▶ **EXTRACTED TEXT**:
Crisp Point Lighthouse was first proposed in 1896 and every year thereafter until finally approved in June, 1902. Construction began one year later. The 15 acre of land was purchased at a price of $30.00. The deed was dated May 21, 1903. In the 58 ft high tower a fourth order red Fresnel lens by Sautter and Lemonnier of Paris, France was installed. The light was displayed for the first time in May 1904.

The lighthouse tower is 58 feet from base to the lantern's ventilator ball top.

This lighthouse and life saving station have undergone massive damage. All were destroyed by erosion, except for the tower and one wall of the entrance room. In the winter of 1997/98, the loss was stayed by the installation of one thousand cubic yards of stone in front of the tower. The stone came from a quarry in Newberry and the cost was approximately $42,000. More stone was installed along the shore in 2003, 2006, 2007, 2010, 2016 (about 141 tons), and 2017 (about 295 tons). There are further plans for protection and stabilization as funds become available.

▶ **COLLECTED MATERIAL**:
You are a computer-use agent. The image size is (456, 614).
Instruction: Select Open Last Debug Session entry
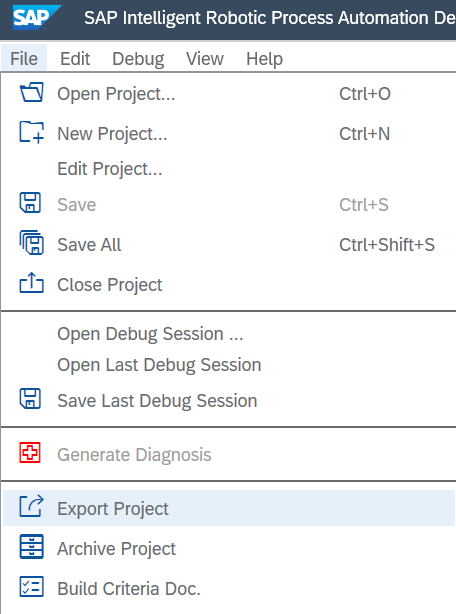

▶ **CHECK YOUR UNDERSTANDING**:
[1] The passage on Crisp Point Lighthouse says "More stone was installed along the shore" in several years. List all of those years.
[2] Resume the passage on Crisp Point Lighthouse right after its last sentence.
Nothing in the listing is needed here.

▶ **ANSWERS TO EACH TASK**:
[1] 2003, 2006, 2007, 2010, 2016, 2017

[2]
The stretch of coast between Whitefish Point and Grand Island became known as "The Shipwreck Coast." On November 10, 1975, the SS Edmund Fitzgerald sank during a violent storm. It sank in Lake Superior about 17 mi northeast of Crisp Point. The Fitzgerald's last radio communication was with the Coast Guard station at Grand Marais. In fact, some tourists go to the five life saving stations in an organized manner for a day trip.

On December 1, 1908 the 468-foot steel freighter D. M. Clemson (built in 1903) disappeared without a trace somewhere between Crisp Point and Grand Marais.

Nearby, in the Great Lakes Storm of 1913 the freighter Major (built in 1889) was stranded near the point; and the 1902 William Nottingham lost three men in the area, after they agreed to fetch assistance in a lifeboat, which overturned as they embarked. See, Shipwrecks of the 1913 Great Lakes storm and List of victims of the 1913 Great Lakes storm.

This light was almost completely lost due to the elements and neglect. Also demolished were the original white frame boathouse, barn, brick oil house and two outbuildings. In 1993 the lighthouse was decommissioned by the US Coast Guard. In 1997-98, one thousand cubic yards of stone were placed in front of the tower to stabilize and protect it.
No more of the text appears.